## WHAT YOU NEED TO DO
Of the entries below, copy only those lines that contain the word "will".

(Data extracted from a collection)
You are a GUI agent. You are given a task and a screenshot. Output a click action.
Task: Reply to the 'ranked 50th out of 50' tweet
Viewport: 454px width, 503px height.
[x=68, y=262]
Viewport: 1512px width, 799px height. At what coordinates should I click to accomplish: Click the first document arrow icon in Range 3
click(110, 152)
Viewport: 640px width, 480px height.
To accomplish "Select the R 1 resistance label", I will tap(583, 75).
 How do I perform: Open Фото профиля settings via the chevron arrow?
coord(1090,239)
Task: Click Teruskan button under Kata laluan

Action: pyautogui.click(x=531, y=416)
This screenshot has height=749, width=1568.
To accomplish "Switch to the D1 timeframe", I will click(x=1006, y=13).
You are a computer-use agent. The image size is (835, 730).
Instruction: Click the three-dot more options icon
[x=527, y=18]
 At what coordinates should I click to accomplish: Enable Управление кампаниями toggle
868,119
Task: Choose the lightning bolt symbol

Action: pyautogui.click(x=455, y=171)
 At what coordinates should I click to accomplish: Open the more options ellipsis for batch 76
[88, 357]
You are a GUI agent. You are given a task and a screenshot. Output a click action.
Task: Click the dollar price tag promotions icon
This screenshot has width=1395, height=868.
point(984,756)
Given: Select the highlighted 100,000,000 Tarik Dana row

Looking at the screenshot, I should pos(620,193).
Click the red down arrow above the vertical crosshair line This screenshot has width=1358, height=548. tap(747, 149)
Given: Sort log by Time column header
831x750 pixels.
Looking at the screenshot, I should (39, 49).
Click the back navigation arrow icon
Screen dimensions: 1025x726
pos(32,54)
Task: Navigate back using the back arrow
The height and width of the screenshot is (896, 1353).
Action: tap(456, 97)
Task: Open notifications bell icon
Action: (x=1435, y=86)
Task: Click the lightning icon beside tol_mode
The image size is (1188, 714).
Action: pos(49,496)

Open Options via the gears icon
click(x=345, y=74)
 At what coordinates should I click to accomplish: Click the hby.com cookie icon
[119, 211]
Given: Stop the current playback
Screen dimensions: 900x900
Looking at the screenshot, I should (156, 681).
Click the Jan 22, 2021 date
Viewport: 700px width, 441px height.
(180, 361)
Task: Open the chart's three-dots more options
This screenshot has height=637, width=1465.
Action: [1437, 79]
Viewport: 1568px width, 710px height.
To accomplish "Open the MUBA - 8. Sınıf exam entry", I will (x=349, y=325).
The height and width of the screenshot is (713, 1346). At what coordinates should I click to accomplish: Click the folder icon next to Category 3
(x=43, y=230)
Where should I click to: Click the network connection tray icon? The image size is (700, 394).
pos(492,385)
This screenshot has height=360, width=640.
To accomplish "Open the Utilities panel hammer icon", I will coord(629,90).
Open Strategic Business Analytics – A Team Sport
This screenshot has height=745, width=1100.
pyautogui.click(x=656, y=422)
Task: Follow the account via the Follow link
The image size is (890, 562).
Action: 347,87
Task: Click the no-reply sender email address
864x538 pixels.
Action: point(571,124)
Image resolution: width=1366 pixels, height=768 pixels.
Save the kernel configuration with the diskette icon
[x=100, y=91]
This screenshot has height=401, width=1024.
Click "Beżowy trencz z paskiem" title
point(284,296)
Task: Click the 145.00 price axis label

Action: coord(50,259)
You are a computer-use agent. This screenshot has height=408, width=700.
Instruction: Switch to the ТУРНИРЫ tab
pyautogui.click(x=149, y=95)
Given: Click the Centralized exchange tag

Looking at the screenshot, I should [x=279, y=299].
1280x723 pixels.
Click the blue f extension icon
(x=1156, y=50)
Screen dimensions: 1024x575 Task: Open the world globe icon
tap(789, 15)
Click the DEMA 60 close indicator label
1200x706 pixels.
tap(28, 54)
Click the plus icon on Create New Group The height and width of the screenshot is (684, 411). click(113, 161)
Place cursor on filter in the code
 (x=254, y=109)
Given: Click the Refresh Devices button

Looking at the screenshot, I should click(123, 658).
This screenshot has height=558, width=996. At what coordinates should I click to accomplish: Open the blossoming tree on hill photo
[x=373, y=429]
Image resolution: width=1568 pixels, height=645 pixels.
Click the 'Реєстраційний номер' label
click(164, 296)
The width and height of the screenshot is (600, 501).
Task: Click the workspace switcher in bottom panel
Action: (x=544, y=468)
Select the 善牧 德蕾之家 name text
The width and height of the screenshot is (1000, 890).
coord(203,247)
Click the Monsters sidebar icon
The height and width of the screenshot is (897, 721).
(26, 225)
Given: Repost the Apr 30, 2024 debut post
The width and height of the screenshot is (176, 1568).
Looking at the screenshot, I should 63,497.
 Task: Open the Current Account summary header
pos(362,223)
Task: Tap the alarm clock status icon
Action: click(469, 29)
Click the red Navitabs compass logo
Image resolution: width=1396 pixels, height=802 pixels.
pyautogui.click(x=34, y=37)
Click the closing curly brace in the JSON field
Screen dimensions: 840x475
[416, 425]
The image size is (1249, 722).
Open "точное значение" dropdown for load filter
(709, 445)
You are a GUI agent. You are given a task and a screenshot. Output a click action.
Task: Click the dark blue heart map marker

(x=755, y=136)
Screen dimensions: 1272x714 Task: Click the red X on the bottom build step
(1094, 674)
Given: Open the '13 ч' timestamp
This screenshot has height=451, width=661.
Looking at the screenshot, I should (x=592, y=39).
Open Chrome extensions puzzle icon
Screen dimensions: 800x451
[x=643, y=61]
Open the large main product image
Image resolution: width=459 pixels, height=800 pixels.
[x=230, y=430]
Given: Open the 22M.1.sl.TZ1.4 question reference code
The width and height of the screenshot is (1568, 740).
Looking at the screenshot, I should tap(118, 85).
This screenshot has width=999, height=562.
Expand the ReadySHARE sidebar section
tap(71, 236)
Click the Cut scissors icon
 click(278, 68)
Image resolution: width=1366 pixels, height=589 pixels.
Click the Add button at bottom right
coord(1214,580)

## FINISHED TASK
To accomplish "Select the R 1 resistance label", I will tap(583, 75).
To accomplish "Switch to the D1 timeframe", I will click(x=1006, y=13).
To accomplish "Open the MUBA - 8. Sınıf exam entry", I will (x=349, y=325).
To accomplish "Open the Utilities panel hammer icon", I will coord(629,90).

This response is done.